| What the task asks |
Reproduce the lines starting at the one containing "Open 详情 link in 抓取异常 card" and ending at the one containing "click(x=330, y=386)", requests included, rescaling every coordinate in the answers by 0.85 and rounding to whole numbers, halves up. Leave the numbers in the requests unchanged, and omit the pictures.

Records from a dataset
☆ ☆ ☆ ☆

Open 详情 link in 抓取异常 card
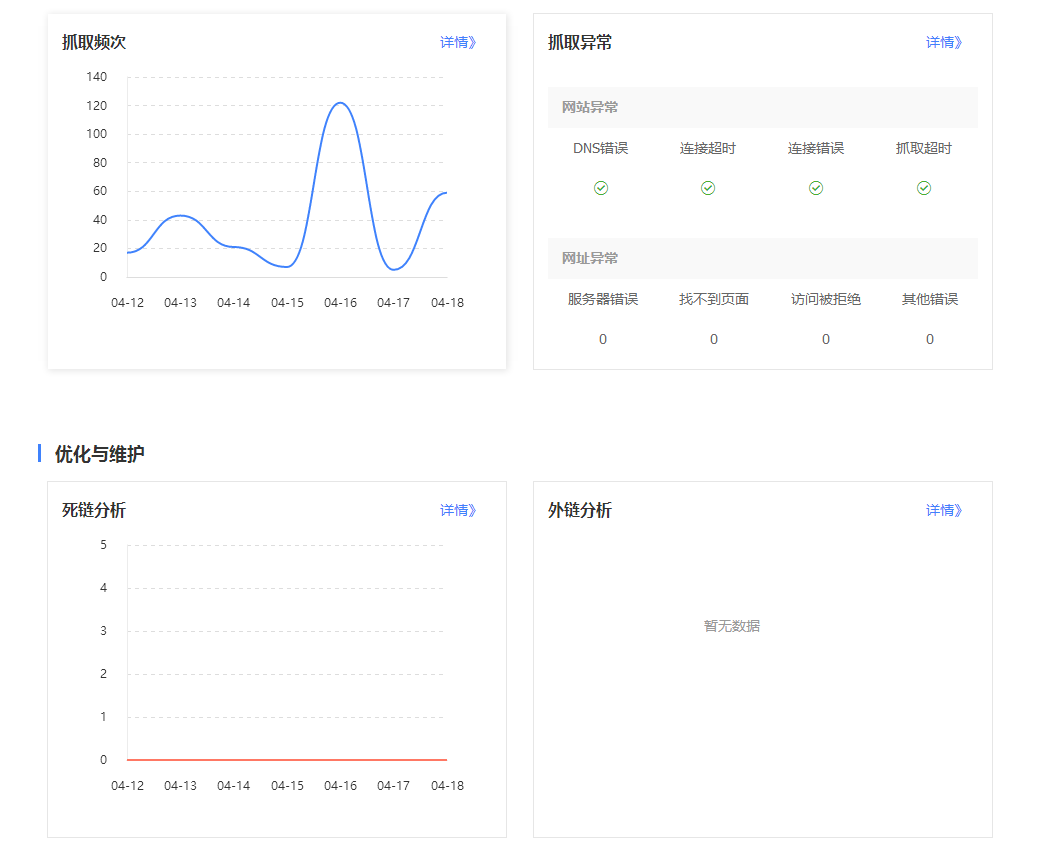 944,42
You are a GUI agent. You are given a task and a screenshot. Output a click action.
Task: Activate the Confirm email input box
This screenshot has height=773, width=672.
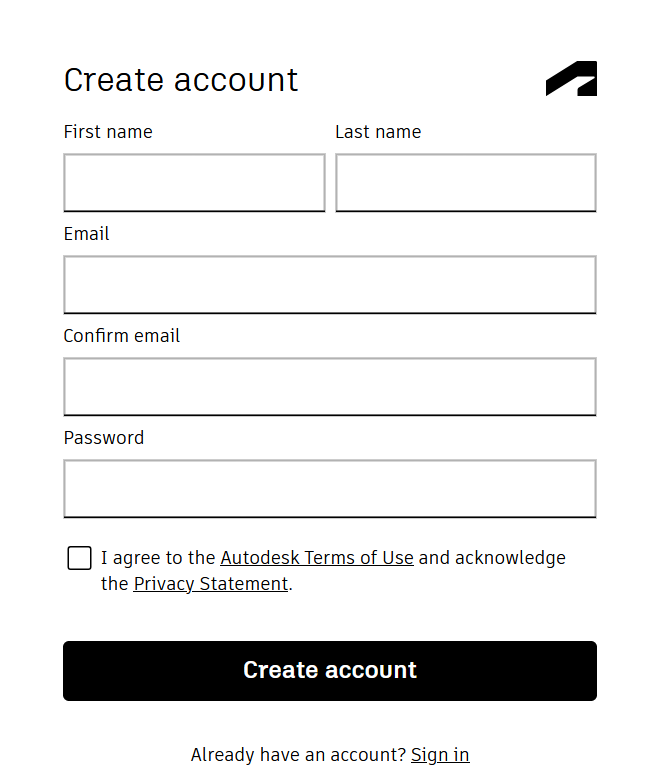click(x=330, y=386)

☆ ☆ ☆ ☆

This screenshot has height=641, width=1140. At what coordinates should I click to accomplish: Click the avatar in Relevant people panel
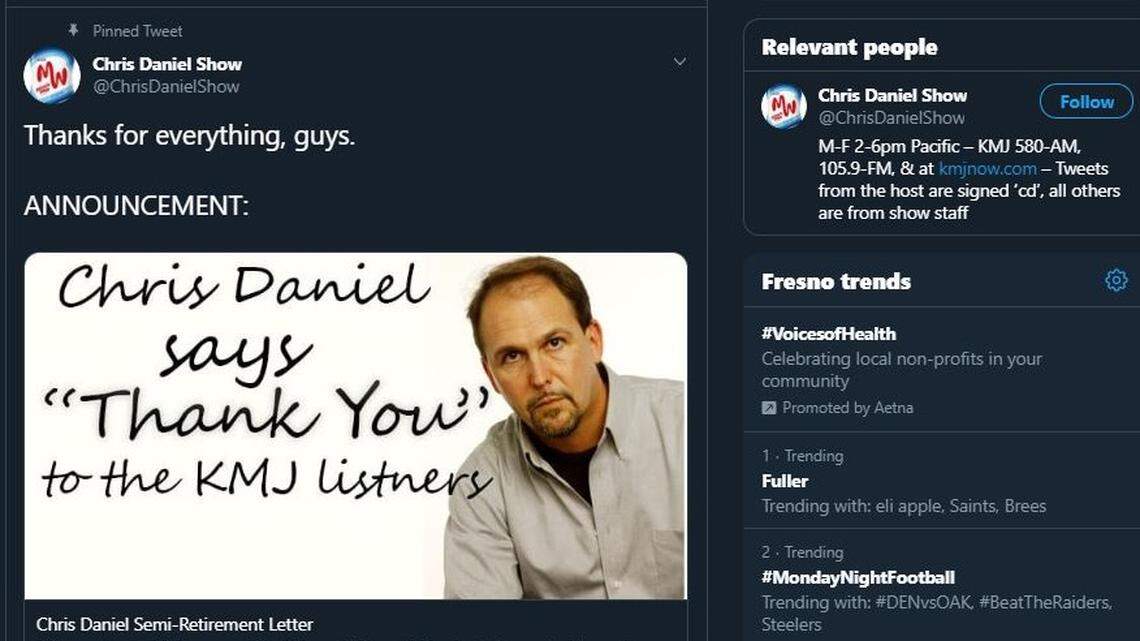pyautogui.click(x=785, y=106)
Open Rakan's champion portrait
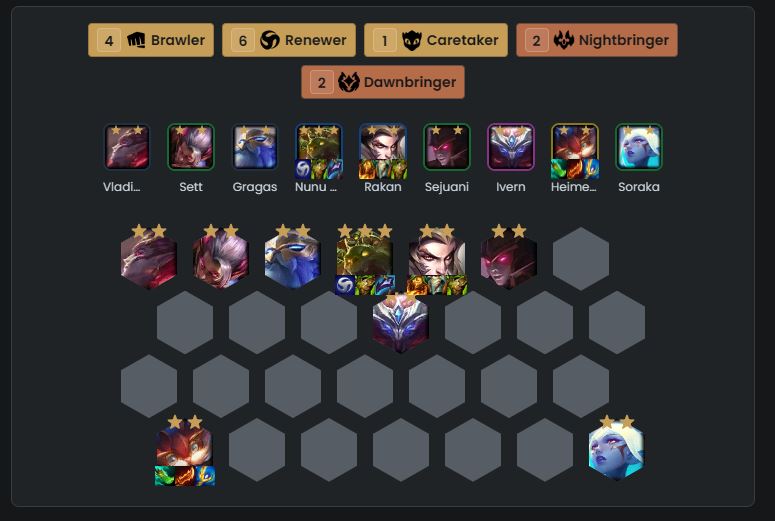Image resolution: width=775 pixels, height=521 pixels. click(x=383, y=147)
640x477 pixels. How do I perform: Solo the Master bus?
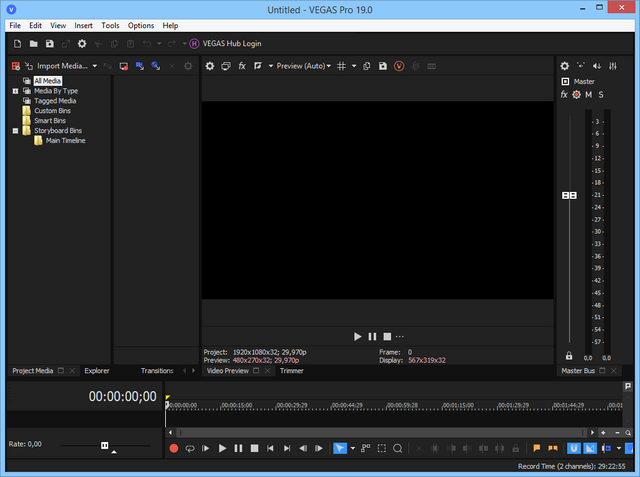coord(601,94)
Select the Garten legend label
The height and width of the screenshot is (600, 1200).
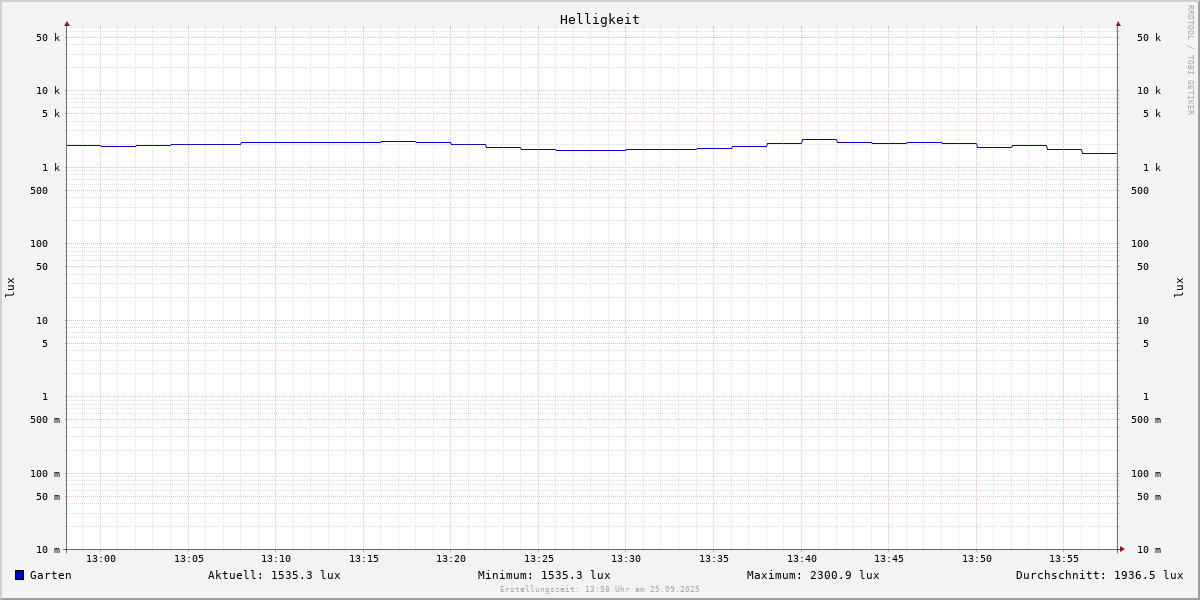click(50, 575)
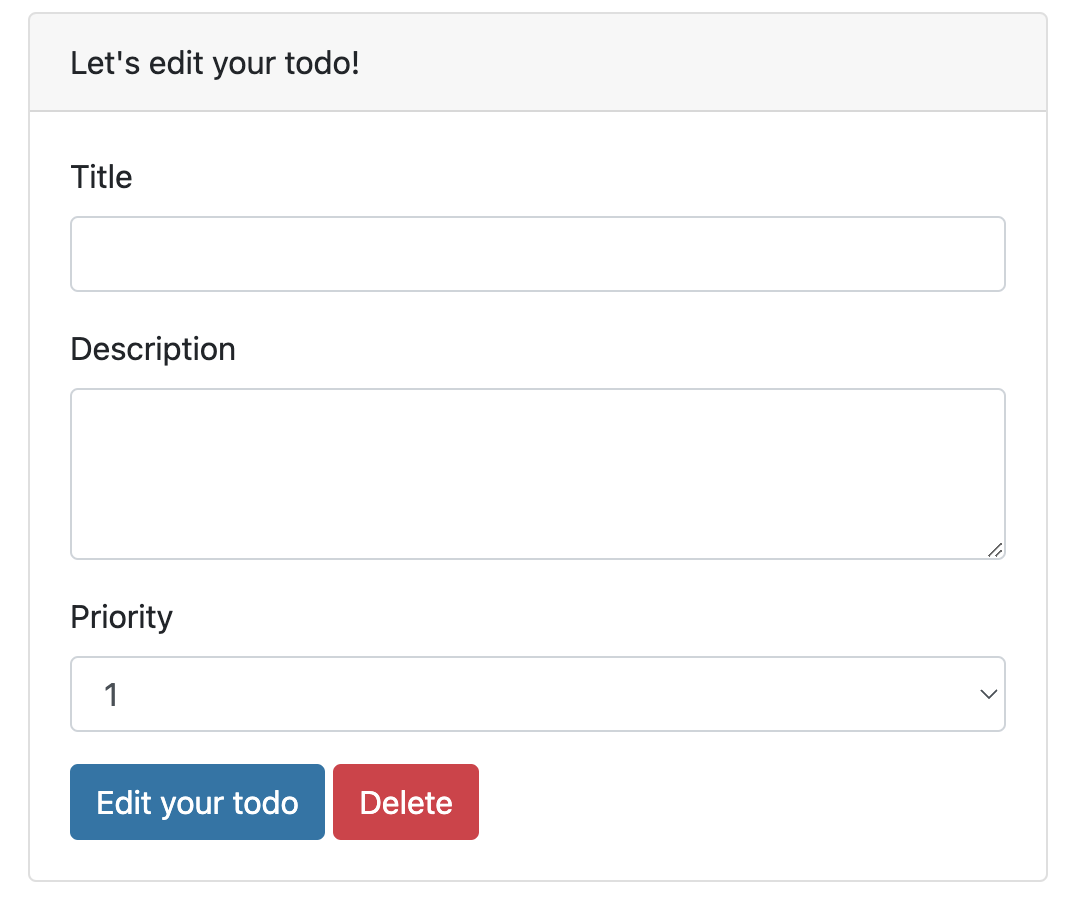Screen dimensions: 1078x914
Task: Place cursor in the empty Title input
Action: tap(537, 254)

☆ ☆ ☆ ☆

| Exercise solution |
Open 详情 link in 抓取异常 card
 802,36
You are a GUI agent. You are given a task and a screenshot. Output a click action.
Task: Activate the Confirm email input box
This screenshot has height=773, width=672.
click(x=281, y=328)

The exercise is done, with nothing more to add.